- _Supplied material_:
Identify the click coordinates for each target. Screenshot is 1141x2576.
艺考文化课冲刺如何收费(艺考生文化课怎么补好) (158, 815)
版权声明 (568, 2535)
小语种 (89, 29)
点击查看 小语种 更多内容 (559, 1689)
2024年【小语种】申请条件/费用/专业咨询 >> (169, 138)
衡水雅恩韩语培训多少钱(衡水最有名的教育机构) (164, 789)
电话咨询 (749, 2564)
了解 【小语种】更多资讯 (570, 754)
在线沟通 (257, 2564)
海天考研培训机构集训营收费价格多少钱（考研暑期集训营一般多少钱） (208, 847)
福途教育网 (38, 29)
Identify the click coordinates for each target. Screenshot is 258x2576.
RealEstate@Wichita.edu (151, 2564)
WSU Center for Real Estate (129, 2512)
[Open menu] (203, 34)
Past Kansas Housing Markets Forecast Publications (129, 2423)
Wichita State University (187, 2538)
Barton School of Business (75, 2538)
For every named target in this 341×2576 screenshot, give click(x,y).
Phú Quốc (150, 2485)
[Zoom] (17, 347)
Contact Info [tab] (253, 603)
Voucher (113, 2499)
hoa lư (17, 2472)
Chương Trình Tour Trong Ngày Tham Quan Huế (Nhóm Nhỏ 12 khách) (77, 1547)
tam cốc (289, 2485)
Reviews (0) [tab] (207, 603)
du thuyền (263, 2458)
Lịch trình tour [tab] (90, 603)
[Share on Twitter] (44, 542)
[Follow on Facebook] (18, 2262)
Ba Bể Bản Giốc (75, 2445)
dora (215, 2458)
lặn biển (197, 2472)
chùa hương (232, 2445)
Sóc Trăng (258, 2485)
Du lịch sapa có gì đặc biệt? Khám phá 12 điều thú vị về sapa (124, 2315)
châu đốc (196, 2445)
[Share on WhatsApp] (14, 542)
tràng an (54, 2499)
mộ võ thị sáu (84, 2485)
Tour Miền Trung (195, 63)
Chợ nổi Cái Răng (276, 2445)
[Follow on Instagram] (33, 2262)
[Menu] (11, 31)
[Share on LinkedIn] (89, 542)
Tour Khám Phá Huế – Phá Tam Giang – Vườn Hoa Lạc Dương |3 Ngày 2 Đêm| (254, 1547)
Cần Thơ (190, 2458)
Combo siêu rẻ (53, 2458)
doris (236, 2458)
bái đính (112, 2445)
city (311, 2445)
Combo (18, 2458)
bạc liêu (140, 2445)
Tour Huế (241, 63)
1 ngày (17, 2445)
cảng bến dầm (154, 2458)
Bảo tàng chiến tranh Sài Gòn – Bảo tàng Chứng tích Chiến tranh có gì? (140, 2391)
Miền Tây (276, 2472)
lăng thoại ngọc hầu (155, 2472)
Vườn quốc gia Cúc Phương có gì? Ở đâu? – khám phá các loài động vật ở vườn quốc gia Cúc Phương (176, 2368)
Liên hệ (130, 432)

- _Exercise_:
The answer must be a single number: the count of lines in the data that include the word "Wichita".

- _Response area_:
2